• [What to produce]:
Only the lines from the one with "You are a computer-use agent. The image" through the last line of the records below belong in your answer, reproduced exactly and with the pictures left out.

[Stored records]
##############################

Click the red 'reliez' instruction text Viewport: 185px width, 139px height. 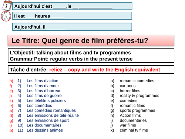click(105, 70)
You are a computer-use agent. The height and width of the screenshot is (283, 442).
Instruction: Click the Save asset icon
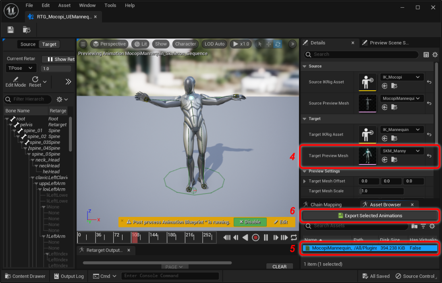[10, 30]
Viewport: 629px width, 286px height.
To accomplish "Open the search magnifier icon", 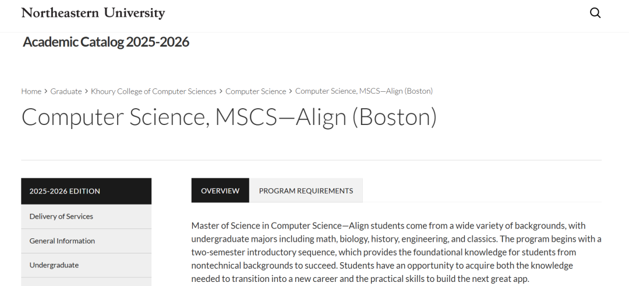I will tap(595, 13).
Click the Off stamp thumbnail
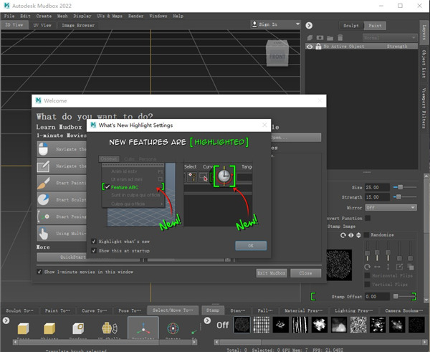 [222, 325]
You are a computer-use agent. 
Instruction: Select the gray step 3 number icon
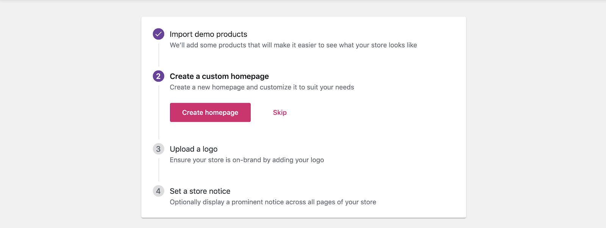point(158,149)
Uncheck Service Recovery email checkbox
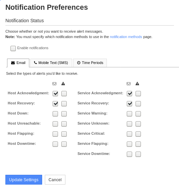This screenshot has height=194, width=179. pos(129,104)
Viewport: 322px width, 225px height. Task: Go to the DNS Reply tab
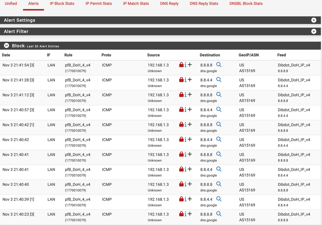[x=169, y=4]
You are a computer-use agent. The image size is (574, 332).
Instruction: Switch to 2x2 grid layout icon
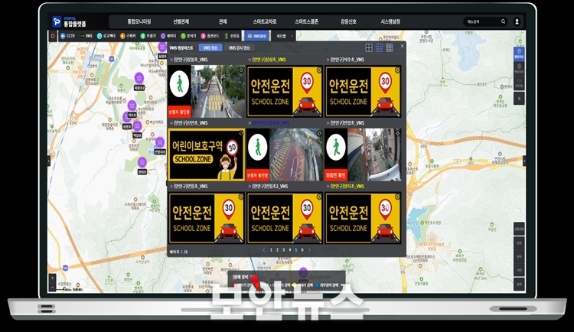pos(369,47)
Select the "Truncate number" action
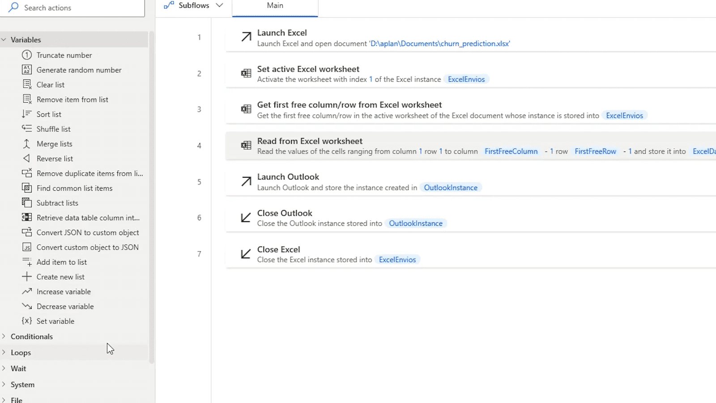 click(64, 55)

##############################

• [Solution]:
You are a computer-use agent. The image size is (574, 332).
Instruction: Switch to 2x2 grid layout icon
pos(369,47)
Select the "Truncate number" action
 click(64, 55)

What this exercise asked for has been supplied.